The Editor's personal favourites also included the subtle 14: "I'd rather be scrubbing boats. Thring." submitted by Damien Warman, 7: "Follow the Yellow Thring Road." submitted by Duncan Richer and 20, the idea for a Thring badge: "Thring Nomic: I voted AGAINST 340." submitted by Adrian Corston. Incidentally, plans to actually make this badge are underfoot: all we need is an actual design. (The Editor knows someone who owns a badge-making machine: cost for materials is 50 cents per badge.)
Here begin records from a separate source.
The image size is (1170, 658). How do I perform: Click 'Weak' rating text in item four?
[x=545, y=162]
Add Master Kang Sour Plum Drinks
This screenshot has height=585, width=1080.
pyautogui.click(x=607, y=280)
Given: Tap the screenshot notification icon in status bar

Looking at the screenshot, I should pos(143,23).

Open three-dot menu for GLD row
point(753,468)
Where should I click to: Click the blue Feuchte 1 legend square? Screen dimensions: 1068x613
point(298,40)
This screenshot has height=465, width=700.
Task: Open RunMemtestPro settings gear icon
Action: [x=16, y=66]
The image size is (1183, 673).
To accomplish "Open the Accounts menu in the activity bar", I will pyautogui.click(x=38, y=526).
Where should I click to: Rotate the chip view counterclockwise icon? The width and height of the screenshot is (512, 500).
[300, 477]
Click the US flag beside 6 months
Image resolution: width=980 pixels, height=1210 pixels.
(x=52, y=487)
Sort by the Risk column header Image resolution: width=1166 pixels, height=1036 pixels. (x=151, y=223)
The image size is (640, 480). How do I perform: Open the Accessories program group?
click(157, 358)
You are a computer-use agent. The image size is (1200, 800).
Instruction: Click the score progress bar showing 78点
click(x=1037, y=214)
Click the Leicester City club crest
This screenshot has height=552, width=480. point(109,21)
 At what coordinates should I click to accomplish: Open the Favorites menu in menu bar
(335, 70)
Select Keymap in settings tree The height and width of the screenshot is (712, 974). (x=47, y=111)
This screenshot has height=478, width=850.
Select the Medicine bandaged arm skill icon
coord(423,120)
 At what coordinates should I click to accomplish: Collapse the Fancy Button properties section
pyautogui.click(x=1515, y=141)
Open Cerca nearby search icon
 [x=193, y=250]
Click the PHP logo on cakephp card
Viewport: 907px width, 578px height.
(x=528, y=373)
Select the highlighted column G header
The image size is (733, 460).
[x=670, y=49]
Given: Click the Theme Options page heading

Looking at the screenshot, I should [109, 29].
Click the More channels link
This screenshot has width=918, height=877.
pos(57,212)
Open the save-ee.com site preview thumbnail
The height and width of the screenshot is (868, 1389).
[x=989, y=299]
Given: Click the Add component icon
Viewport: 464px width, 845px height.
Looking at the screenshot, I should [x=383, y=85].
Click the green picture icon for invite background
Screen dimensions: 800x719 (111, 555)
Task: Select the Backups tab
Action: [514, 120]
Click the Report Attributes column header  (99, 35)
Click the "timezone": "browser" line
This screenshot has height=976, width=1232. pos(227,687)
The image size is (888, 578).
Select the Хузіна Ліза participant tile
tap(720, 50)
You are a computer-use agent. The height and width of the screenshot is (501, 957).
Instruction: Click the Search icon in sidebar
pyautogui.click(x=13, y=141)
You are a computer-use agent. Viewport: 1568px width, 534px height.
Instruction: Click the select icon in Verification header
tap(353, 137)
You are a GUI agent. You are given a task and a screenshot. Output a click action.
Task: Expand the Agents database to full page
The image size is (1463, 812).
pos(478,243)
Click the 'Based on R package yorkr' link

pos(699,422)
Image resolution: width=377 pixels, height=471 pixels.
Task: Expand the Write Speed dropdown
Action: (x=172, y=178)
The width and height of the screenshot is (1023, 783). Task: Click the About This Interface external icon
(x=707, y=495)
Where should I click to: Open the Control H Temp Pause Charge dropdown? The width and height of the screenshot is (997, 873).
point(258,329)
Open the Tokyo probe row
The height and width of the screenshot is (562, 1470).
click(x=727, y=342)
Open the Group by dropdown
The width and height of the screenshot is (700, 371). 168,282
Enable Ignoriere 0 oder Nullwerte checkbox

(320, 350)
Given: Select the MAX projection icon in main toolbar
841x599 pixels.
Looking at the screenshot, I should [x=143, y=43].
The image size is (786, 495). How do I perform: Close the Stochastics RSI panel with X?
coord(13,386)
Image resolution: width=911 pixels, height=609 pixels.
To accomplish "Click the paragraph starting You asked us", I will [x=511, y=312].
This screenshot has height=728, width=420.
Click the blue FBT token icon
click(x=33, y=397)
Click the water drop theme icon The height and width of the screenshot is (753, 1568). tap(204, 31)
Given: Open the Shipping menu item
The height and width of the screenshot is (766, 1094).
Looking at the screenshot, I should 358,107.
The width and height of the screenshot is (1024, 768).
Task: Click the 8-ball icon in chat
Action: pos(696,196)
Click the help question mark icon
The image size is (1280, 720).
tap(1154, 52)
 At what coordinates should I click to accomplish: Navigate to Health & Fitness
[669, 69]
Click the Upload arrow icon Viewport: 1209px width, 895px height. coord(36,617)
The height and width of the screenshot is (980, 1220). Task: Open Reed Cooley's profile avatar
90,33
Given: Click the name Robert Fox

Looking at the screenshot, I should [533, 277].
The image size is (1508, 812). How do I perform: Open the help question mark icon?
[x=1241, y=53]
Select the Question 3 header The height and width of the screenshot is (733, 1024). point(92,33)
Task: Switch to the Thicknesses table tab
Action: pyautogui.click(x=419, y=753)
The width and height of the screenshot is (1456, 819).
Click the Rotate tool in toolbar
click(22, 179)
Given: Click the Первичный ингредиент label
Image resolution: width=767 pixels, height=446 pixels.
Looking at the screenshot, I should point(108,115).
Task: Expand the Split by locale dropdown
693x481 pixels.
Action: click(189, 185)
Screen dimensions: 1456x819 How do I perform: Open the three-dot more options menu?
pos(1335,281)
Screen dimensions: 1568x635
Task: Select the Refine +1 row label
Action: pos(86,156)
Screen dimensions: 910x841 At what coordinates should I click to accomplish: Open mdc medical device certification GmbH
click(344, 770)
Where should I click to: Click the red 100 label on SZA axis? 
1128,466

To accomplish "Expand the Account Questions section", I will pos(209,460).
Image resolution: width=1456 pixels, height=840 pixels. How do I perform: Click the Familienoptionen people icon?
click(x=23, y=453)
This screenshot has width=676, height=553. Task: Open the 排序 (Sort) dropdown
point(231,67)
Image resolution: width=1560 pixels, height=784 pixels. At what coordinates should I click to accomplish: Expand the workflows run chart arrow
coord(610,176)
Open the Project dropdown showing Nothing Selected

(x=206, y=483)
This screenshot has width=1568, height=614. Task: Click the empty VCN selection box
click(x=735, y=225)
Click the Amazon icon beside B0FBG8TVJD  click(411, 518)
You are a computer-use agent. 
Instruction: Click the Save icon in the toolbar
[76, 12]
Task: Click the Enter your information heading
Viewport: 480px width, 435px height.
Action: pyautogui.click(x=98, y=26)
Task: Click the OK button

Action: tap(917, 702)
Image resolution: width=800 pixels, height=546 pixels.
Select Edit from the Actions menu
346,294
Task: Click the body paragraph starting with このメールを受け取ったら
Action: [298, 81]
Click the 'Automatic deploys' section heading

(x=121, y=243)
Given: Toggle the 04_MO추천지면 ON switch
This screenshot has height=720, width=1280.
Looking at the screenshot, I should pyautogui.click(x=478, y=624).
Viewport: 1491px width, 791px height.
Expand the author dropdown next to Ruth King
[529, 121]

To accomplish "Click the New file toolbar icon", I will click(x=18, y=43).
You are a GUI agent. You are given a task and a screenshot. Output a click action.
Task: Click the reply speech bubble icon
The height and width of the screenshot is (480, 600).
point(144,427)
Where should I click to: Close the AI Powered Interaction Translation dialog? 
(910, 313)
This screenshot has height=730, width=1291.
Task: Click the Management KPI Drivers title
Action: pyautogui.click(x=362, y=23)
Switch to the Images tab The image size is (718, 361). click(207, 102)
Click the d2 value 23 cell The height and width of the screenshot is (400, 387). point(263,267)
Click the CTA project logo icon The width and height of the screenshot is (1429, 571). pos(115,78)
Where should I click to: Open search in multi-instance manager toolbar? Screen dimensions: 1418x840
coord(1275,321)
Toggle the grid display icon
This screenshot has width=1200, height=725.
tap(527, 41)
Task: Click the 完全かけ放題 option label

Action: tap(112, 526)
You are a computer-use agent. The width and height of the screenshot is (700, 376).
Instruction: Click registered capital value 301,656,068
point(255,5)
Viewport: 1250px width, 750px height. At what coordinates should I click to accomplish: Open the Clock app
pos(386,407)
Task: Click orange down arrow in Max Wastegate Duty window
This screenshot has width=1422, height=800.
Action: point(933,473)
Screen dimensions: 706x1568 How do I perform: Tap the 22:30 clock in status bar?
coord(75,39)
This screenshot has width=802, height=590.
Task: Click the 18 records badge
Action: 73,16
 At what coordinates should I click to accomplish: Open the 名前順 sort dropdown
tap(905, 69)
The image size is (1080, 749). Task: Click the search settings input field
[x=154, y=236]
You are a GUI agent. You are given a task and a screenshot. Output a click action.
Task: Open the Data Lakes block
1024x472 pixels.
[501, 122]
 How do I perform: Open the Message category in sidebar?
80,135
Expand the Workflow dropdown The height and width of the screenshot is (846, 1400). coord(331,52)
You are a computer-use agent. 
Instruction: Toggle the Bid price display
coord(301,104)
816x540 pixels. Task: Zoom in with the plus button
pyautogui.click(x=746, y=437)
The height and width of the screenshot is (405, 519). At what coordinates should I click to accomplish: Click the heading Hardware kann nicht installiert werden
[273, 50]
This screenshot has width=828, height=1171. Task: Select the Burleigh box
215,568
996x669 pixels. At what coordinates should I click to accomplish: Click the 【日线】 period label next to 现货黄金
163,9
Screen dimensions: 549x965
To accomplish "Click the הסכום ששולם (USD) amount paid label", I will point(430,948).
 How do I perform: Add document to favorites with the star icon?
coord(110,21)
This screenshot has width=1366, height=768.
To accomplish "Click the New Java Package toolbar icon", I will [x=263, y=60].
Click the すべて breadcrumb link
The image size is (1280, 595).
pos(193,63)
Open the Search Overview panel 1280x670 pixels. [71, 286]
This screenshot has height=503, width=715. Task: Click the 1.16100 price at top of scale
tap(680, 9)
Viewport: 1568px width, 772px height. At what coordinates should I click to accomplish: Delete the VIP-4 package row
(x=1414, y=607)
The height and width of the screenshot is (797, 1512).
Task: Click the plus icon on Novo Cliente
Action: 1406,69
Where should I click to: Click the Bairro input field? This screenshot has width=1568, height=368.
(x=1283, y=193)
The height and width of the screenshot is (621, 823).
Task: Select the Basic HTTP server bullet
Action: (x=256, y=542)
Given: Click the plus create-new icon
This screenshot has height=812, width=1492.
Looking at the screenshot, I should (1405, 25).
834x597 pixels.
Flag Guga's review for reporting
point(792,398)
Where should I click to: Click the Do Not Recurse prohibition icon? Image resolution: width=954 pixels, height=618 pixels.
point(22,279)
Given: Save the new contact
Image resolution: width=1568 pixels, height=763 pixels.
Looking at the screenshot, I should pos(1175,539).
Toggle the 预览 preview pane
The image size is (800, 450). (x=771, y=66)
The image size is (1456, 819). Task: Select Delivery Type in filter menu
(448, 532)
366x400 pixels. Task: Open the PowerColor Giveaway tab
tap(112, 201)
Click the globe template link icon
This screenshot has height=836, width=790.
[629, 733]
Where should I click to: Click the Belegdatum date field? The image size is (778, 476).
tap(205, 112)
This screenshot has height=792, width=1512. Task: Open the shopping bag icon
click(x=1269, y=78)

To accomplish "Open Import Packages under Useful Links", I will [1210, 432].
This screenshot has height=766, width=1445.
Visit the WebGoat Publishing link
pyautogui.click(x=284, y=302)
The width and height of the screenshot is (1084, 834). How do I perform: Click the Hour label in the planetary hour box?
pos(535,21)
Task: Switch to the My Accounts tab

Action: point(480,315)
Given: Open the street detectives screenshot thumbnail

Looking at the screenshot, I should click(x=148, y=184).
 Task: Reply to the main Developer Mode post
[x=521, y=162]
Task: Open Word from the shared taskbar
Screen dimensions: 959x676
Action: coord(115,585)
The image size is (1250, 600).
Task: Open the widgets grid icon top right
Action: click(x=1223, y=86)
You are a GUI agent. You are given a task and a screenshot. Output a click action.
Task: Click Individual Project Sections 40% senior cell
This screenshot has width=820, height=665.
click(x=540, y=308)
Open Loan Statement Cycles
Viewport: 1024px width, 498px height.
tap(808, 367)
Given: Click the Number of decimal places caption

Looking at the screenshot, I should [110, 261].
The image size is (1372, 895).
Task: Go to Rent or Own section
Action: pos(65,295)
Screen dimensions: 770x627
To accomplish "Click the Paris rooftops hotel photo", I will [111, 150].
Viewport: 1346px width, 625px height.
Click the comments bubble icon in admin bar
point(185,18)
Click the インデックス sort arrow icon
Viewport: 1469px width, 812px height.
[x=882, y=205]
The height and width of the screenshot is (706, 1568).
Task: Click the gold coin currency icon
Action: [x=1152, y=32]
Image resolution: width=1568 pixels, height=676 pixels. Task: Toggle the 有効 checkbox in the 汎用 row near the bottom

Other notable competition stuff: Paul Schulz easily submitted the most slogans, with a grand total of 14! And David Wilson wins the booby prize for not reading the rules and then voting for his own slogan, 19: "Thring Nomic - a game with epithets."

So ends the first ever Thring Weekly Competition. I think that we've all learned something. Expect to see the new slogan feature prominently in future issues ... (Once I get permission to use it, of course.)

Forgotten Proposals

(by Luke Schubert)

In Week 6 (beginning on Jan 23rd with the Speaker in Canberra) there were 5 Proposals (including the Opposite Proposal) submitted: at the time, the largest number of Proposals submitted in one Week! However, there was again only one voter, so that none of the Proposals reached a quorum.

The full text of these 5 Proposals is reproduced below (with editorial comments in square brackets).

Proposal 311

The text "nearest integer" be replaced by "nearest Fibonacci number" in rule 304.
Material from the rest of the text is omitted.